The final exercise included the security detail moving their VIP through the ECP for a "meeting" with Spc. Michael Weymouth, who was playing "chief."
The PSD was late arriving.
"Where is Shakira? She should be in my office by now," hollered Weymouth.
A motorcade crawled through the ECP; each vehicle was thoroughly searched, each passenger frisked and identified. Once permitted to move forward, they safely delivered the pop singer, Shakira — or her IP surrogate — to Weymouth. Everyone was safe: VIP, guards, civilians and IP.
Following a group critique of the day's training, each policeman was awarded a certificate of completion.
"We retrained on how to protect our commander, how to search vehicles and personnel and how to [medically evacuate] our comrade if he is injured at a checkpoint," said 40-year-old Moad Ahmed Brash, a local Ramadi policeman who said he has seen great improvements in the four years he has been with the force.
"I was in Saddam's army, but I chose to serve my country as a policeman so that I can keep safe the people in the immediate area of where I live," he said.
His three young children are very proud their father protects their neighborhood, he said.
"They are very professional now," said Melton. "It's a huge change since last time we were over here.
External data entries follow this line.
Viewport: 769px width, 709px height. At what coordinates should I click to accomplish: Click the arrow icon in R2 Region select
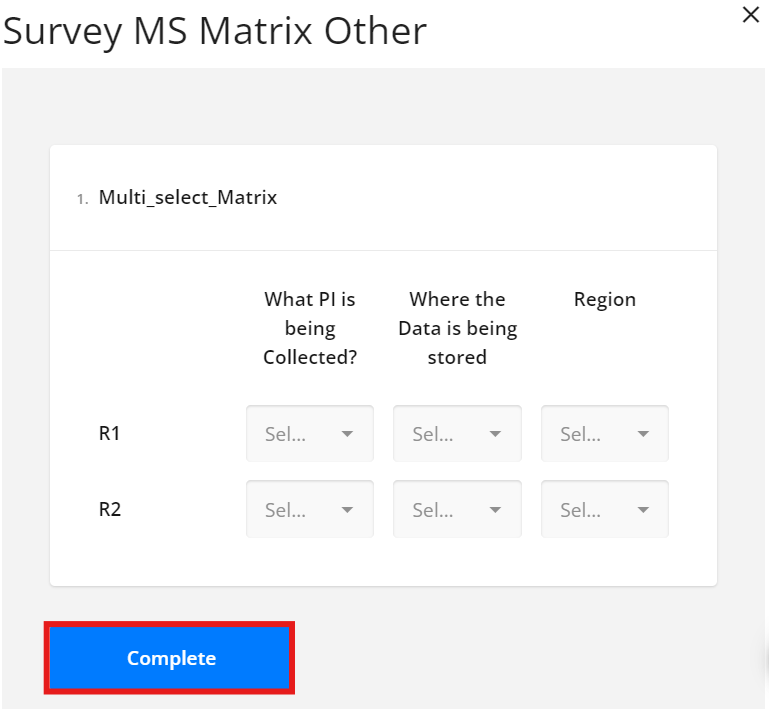click(x=643, y=510)
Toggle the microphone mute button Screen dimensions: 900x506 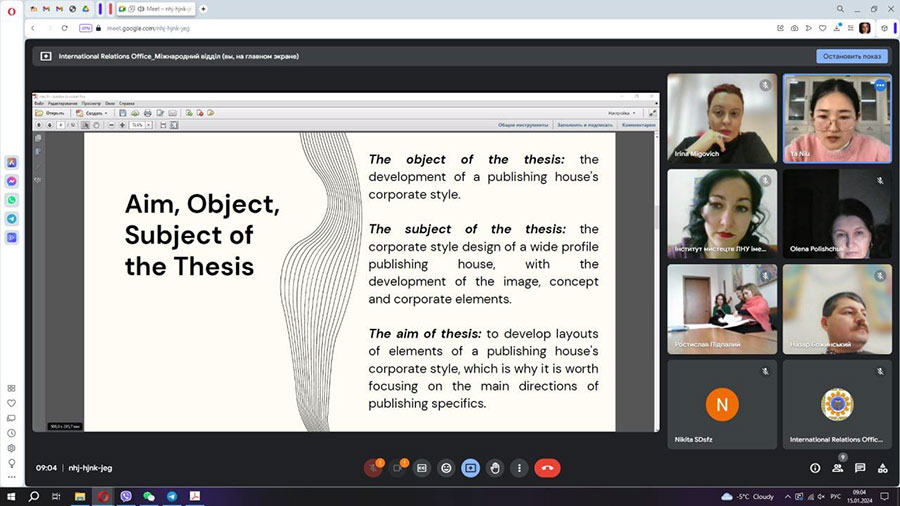[x=373, y=468]
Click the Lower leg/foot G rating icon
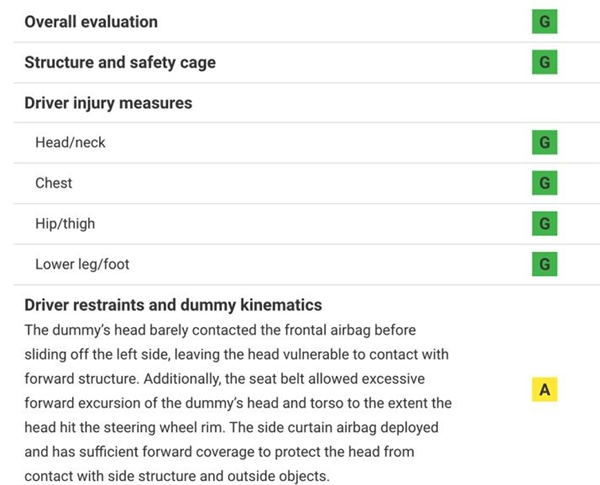This screenshot has height=485, width=600. (544, 264)
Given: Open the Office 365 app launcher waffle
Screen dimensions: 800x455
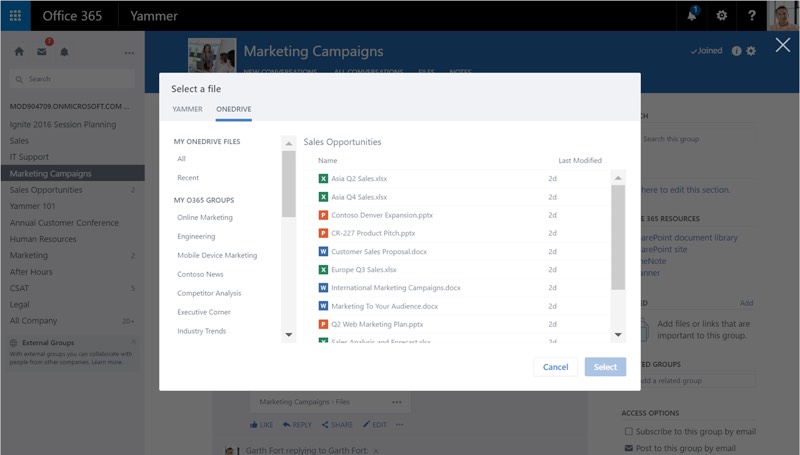Looking at the screenshot, I should [16, 15].
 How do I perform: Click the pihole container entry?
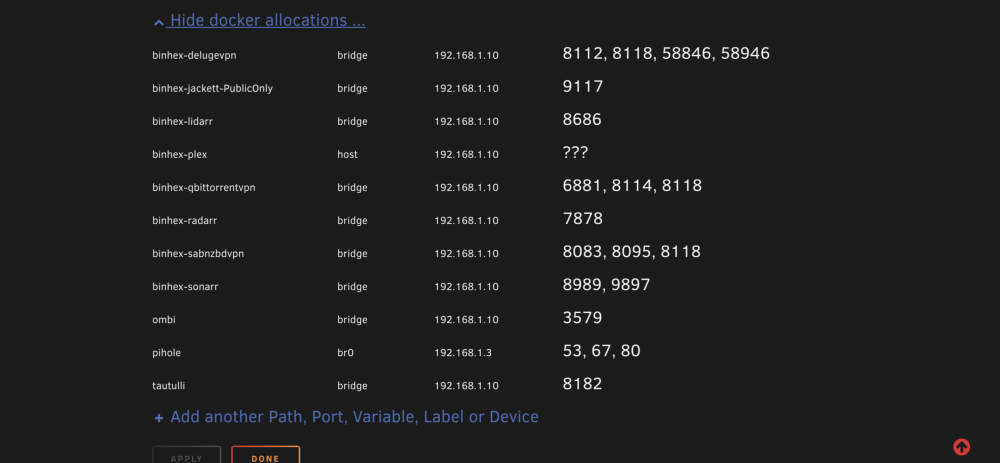166,353
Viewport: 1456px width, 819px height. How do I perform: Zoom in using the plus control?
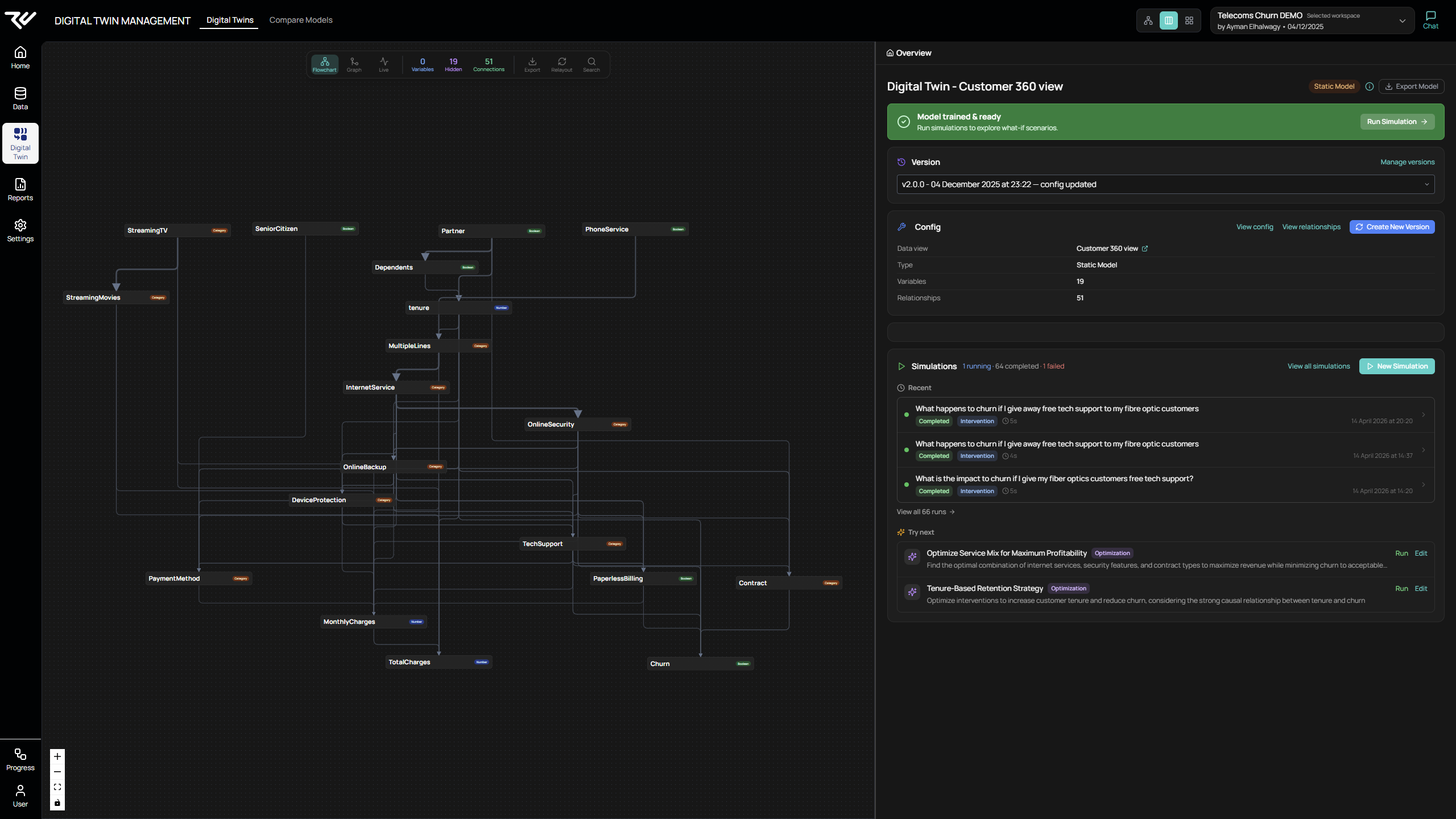57,756
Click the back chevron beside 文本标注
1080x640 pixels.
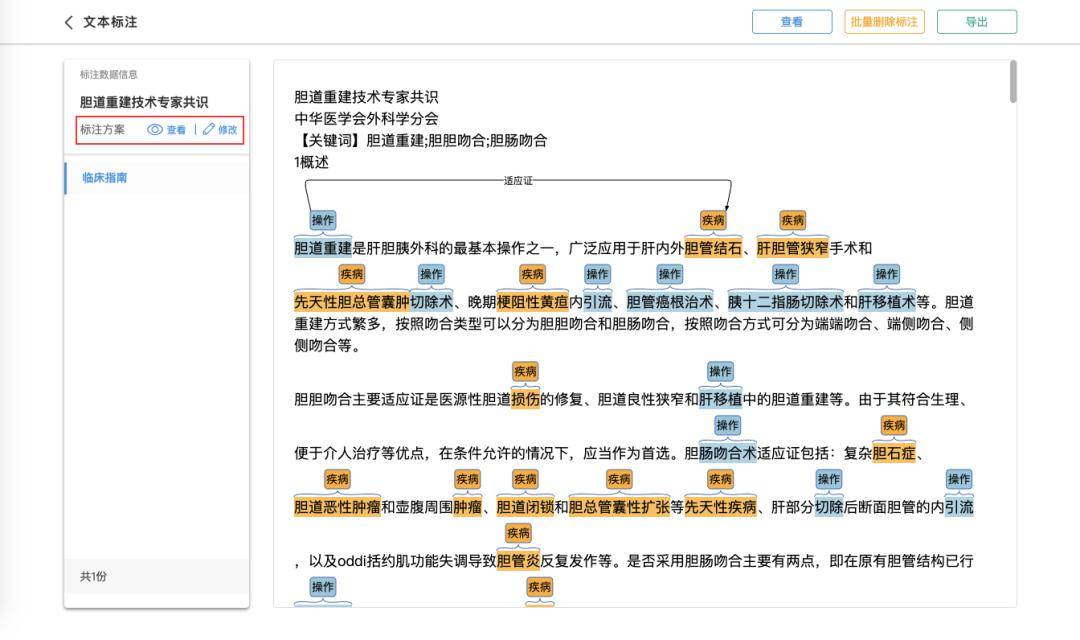pos(68,21)
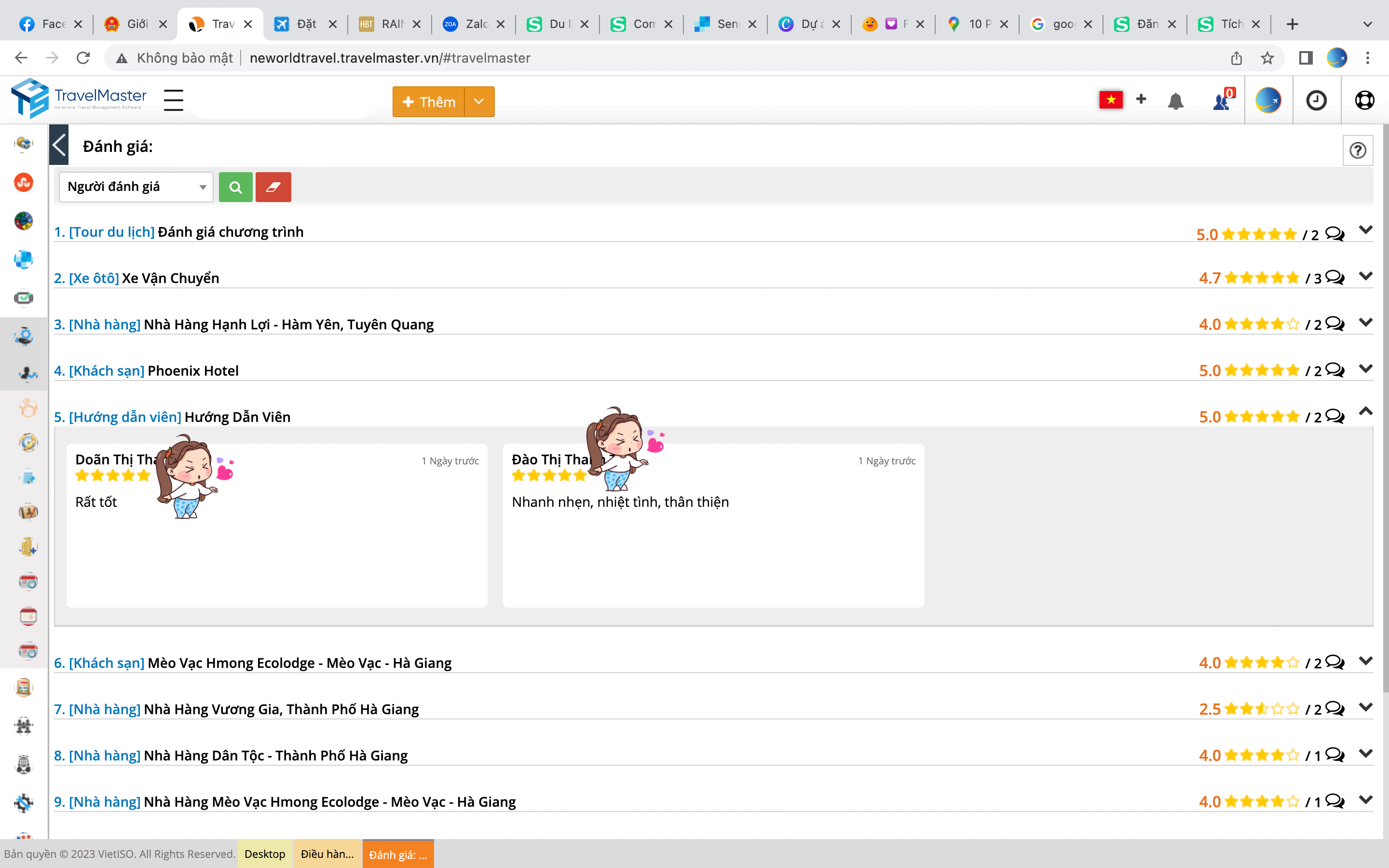
Task: Open the clock history icon
Action: pos(1316,101)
Now the IP are really interested in grasping the concepts behind the skills."
"They love what they do," he added. "It's too dangerous not to like it. These guys run the risk every day, especially where they work at the PGC. Every day may be the day they never get to see their family again."
Diplomas in hand, the IP loaded up to leave the training center and get back on the line, fresh and clean for a difficult and often dirty job.